What is a BMP file?
BMP is the original Windows bitmap format. It stores pixels with little or no compression, so files are enormous — a single photo can be tens of megabytes. BMPs mostly appear today as exports from old software, scanners, medical devices, and industrial equipment.
In short, BMP is the uncompressed Windows legacy format. It is best for nothing modern — BMPs are almost always converted to another format before being shared or published. Its main limitations are huge file sizes, no transparency in common variants, no animation.
Why convert BMP to WebP?
WebP was created by Google to replace both JPG and PNG on the web. It supports lossy and lossless compression, transparency, and even animation in a single format. In lossy mode WebP files are typically 25–35% smaller than a JPG of comparable visual quality, which directly improves page-load speed and Core Web Vitals.
Converting from BMP to WebP makes sense when you need website images of every kind — product photos, hero images, thumbnails — where smaller files mean faster pages. WebP is supported by all modern browsers (Chrome, Firefox, Safari 14+, Edge).
WebP supports full transparency, so images you later edit can take advantage of an alpha channel — though a converted BMP starts out fully opaque.

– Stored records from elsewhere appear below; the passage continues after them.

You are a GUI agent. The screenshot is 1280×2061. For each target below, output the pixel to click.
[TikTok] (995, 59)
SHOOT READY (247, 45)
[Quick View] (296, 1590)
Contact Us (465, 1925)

WebP uses lossy compression, so use the quality slider to balance file size against fidelity — 80–90% is visually indistinguishable from the original for most images.
How to convert BMP to WebP
Drag and drop one or more BMP files into the box above (or click to browse). Adjust the quality slider if you want smaller files or higher fidelity, then press Convert. Each file is decoded and re-encoded as WebP on your own device in a second or two, and you can download results individually or grab everything as a ZIP.
Unlike most online converters, FileLark never uploads your files to a server. The conversion runs entirely inside your browser using modern web technology, which means it works offline once the page has loaded, there are no file size queues or daily upload limits, and your images can never be stored, scanned, or leaked — they simply never leave your device.